Erick T.
Yelp
My wife and I really enjoyed our dinner here. We wanted to do a mix of Michelin and non-Michelin starred restaurants during our trip across Italy, and this was one of the few Michelins we decided to go with.
We were not disappointed. Each dish was creative, delicious, and celebrated Italian cuisine in different and unique ways. I'd highly recommend a visit to this place for a nice night out in Rome.
The service started off a bit rocky. Everyone seemed a bit frantic and rushed. We waited nearly 30 minutes for our first drinks to arrive, and there were only 4 other seated tables in the entire restaurant. But everyone seemed to settle down after 30 minutes, and we buckled in for a yummy evening.
First off, we liked the space: clean, simple, zen.
We went with the 6 course tasting menu:
1) Paper thin bread crisps. These were delicious - like eating little crunchy wafers of air, lightly scented with olive oil and rolled wheat
2) Shrimps with celery bits, lime zest, potato foam, and black squid ink. This was really good. A great, light way to start off the meal
3) Homemade seed bread and extra virgin olive oil butter. Deeelicious
4) Raw shrimp with lulo fruit foam (I had never heard of lulo fruit before, but it's a citrusy troipical fruit from Latin America; also called naranjilla), dill cucumbers, and other yummy bits. This dish was also solid.
5) Carbonara deconstructed. This course was fun. The base of this dish consists of a poached egg that's been cooked sous video for 45 minutes. It's then placed on top of some pork cheek, and then covered in melted pecorino cheese cream. Then separately, they have a few bits of puffed pasta (that look like pork rinds). You drop these into the base, and voila! Pasta Carbonara! Fun and yum!
6) Macaroni stuffed with shellfish, and served with tomato confit, seaweed, and burrata cheese. This was my least favorite dish. Everything was quite delicious, except I wasn't a fan of the shellfish filling. It was a bit too, well, fishy.
7) Risotto with porcini mushroom and hazelnut, served in clay pot that's been sealed with a thin membrane made of porcini mushroom and onions. The server then poured some melted goat cheese on top of the membrane, and we used a wooden spoon to break through, and mix the ingredients up. This dish was really good. Both creative and delicious!
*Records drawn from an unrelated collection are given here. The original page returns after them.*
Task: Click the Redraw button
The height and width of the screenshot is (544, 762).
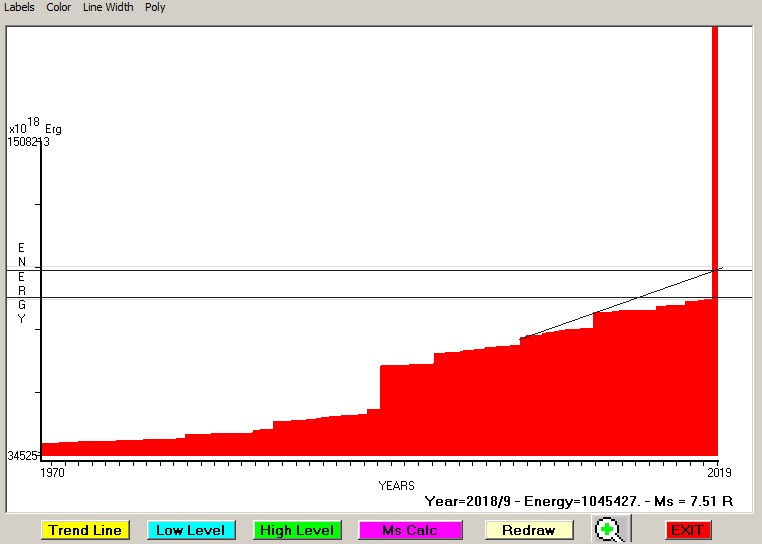Action: pyautogui.click(x=529, y=530)
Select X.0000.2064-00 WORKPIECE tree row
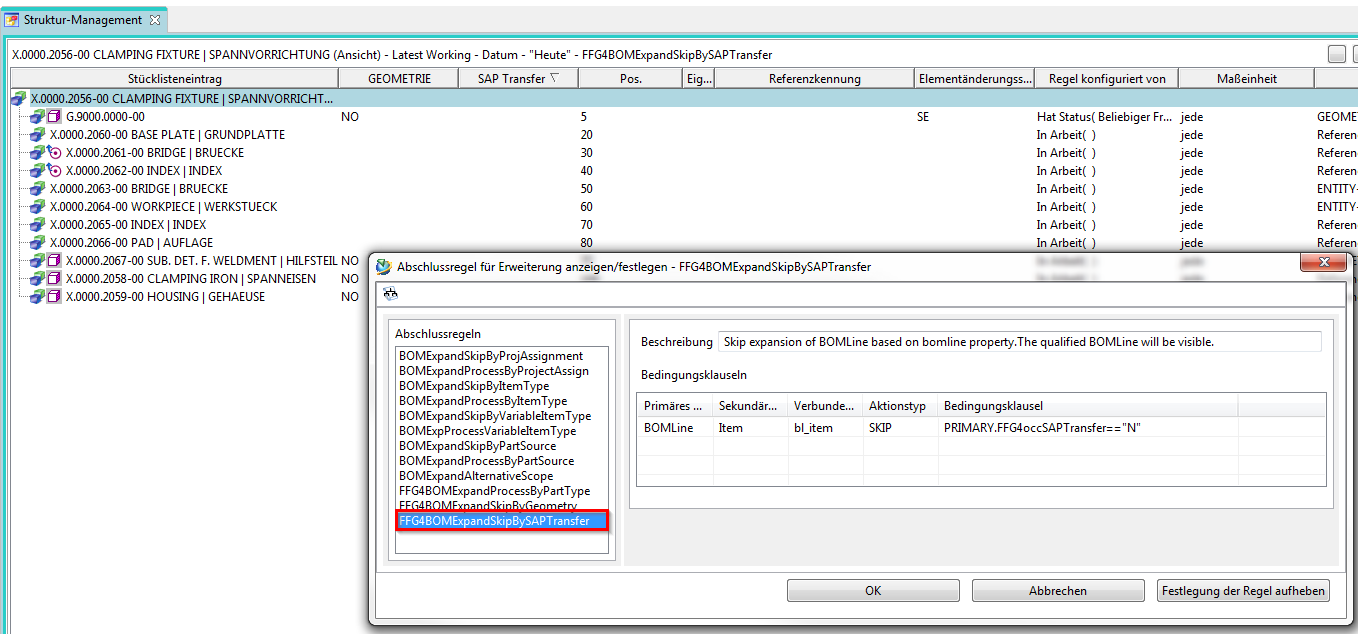1358x634 pixels. pyautogui.click(x=163, y=207)
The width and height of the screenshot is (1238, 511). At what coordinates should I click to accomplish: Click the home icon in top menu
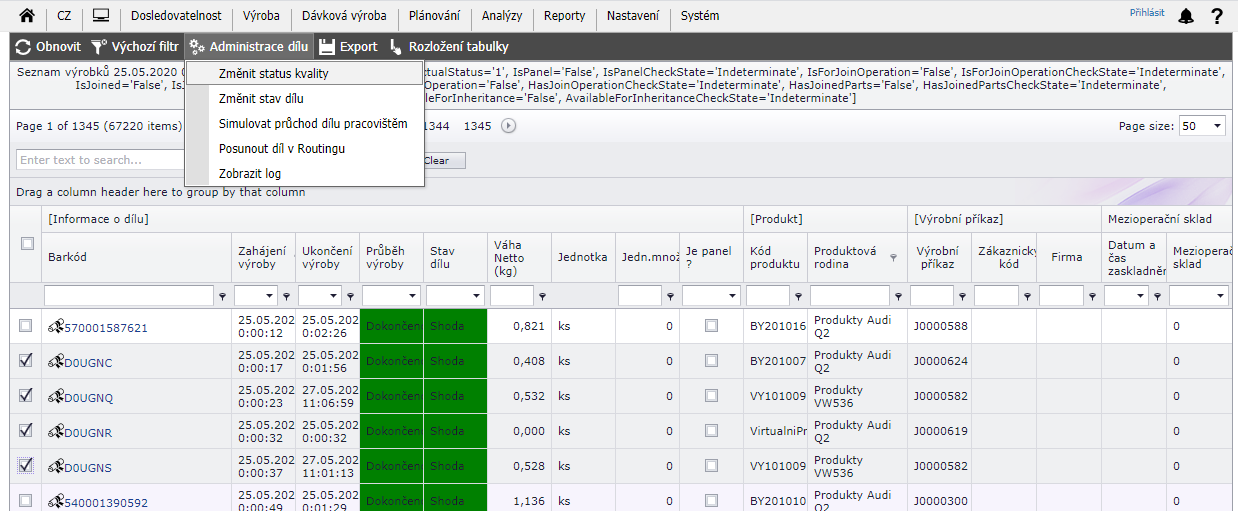point(27,16)
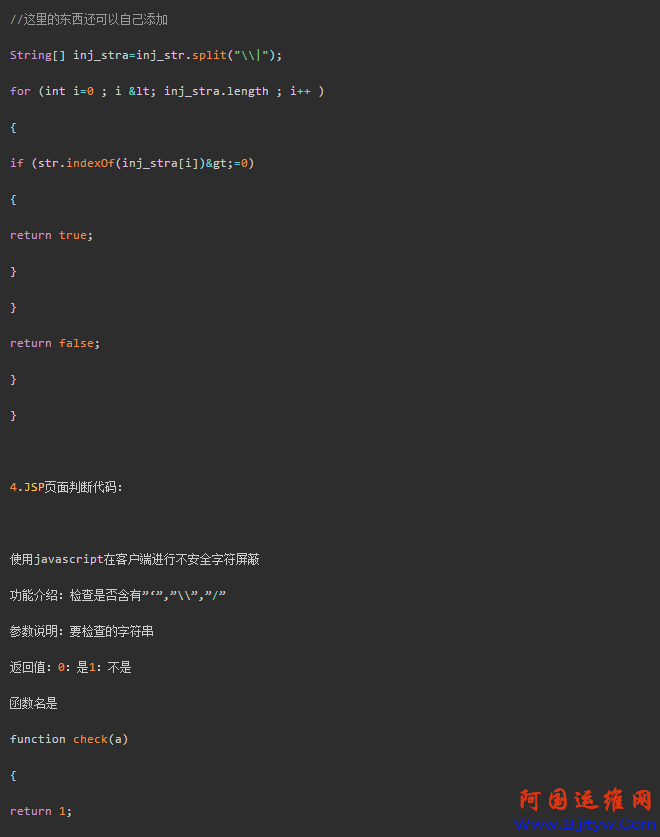Click the red 阿国运维网 watermark logo
This screenshot has height=837, width=660.
coord(585,801)

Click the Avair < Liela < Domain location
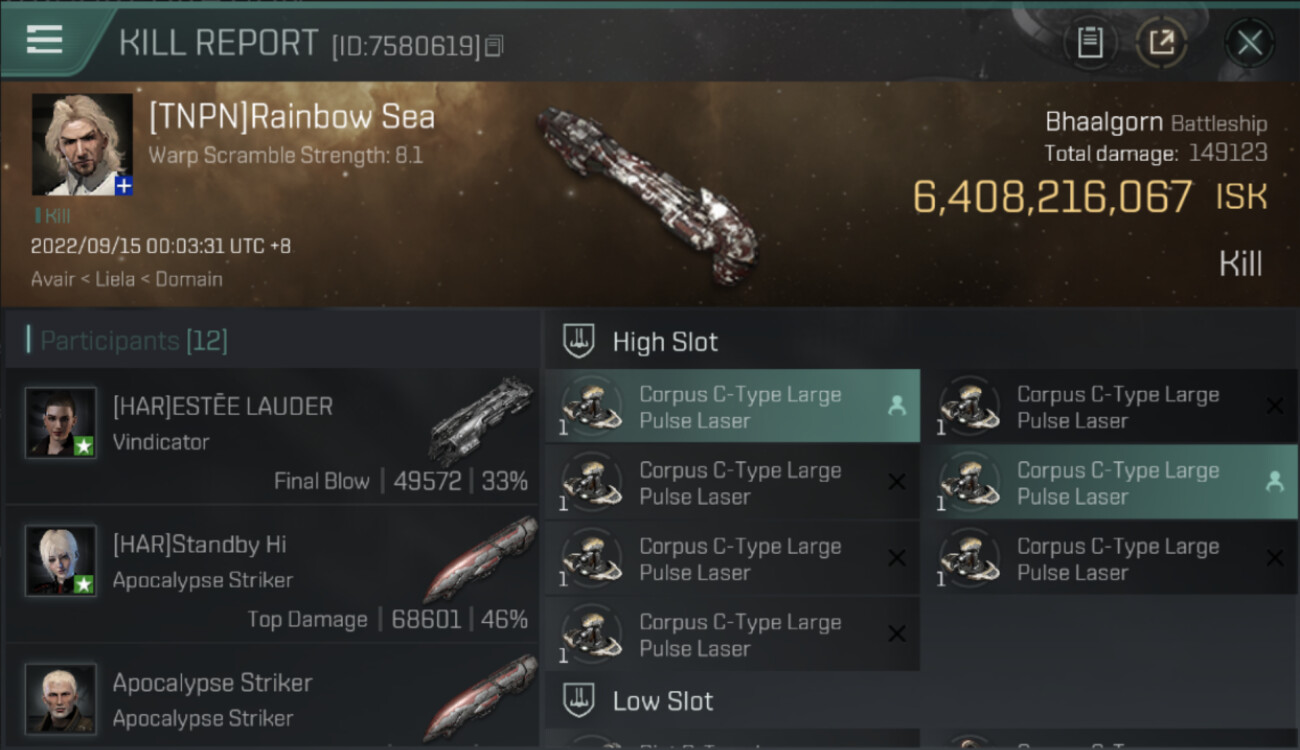pos(127,279)
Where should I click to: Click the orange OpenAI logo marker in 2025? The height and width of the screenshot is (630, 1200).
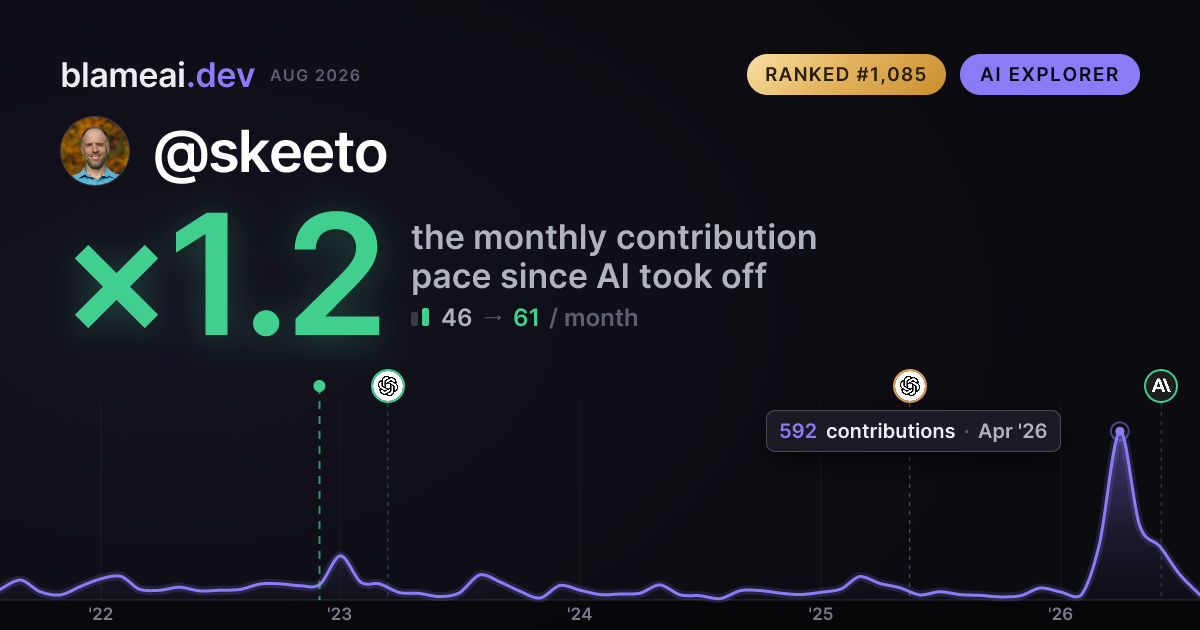pos(910,386)
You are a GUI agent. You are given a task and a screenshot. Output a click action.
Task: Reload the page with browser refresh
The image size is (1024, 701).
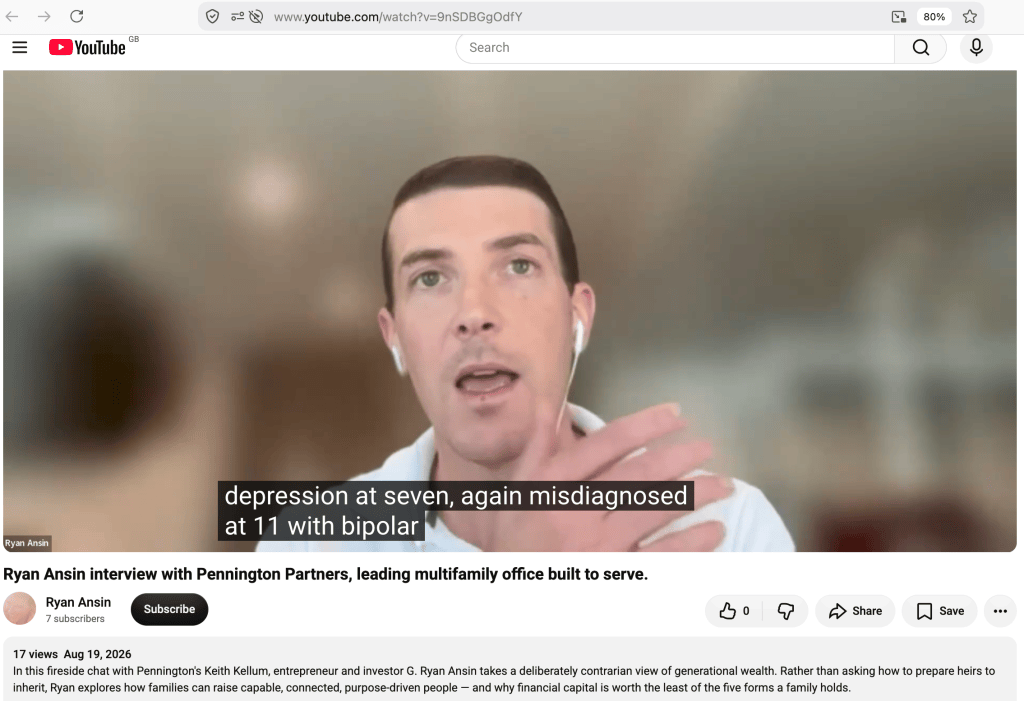(x=76, y=16)
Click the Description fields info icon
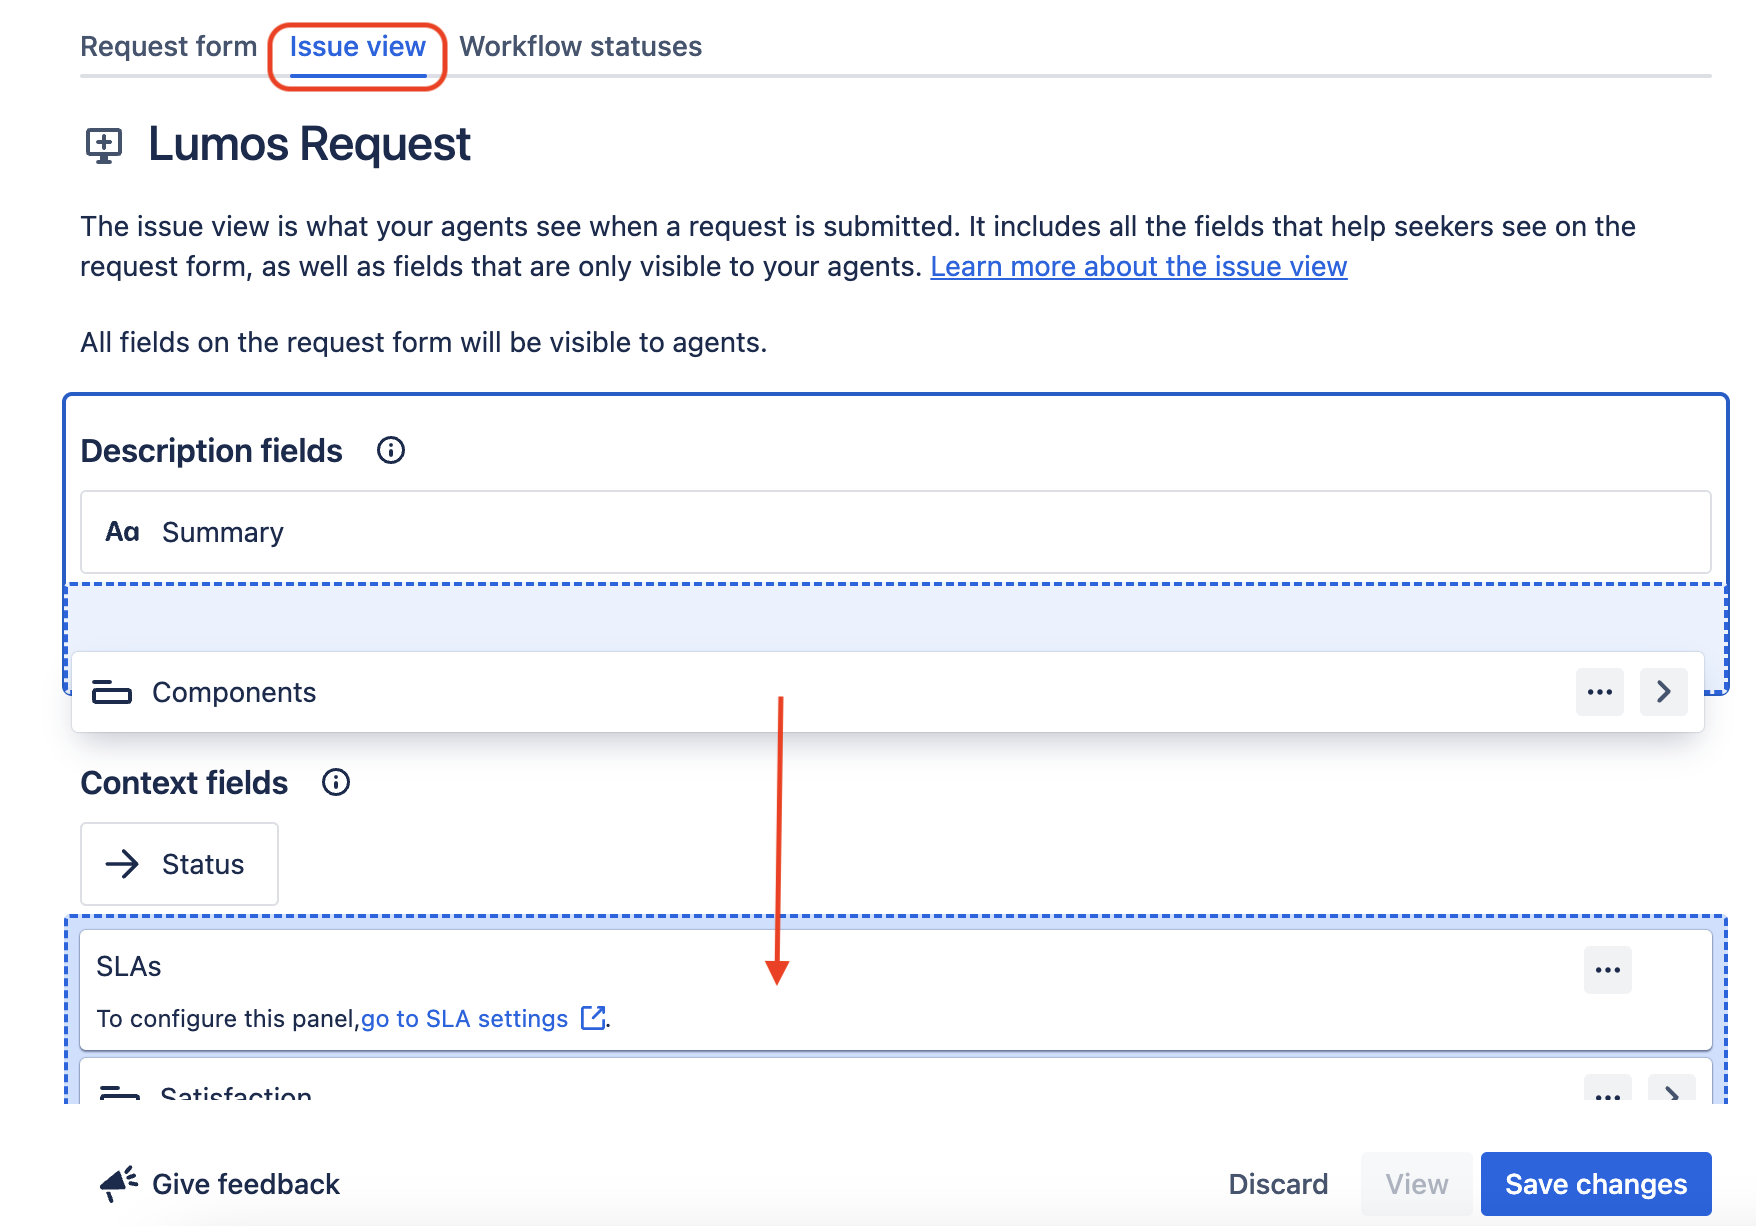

8) Iberian pork neck with Mexican chipotle peppers, guacamole sorbet, and chia seeds. Mexican, Spanish, and Italian fusion. Super tasty!
9) Peach sorbet wrapped in a flower petal
10) Banana Foster with lots of twists - Caramelized banana soaked in rum, white chocolate foam, armagnac jelly, toasted almond crumble, and mint leaf. The whole dish is then smoked. Great aroma and flavors. An almost savory dessert.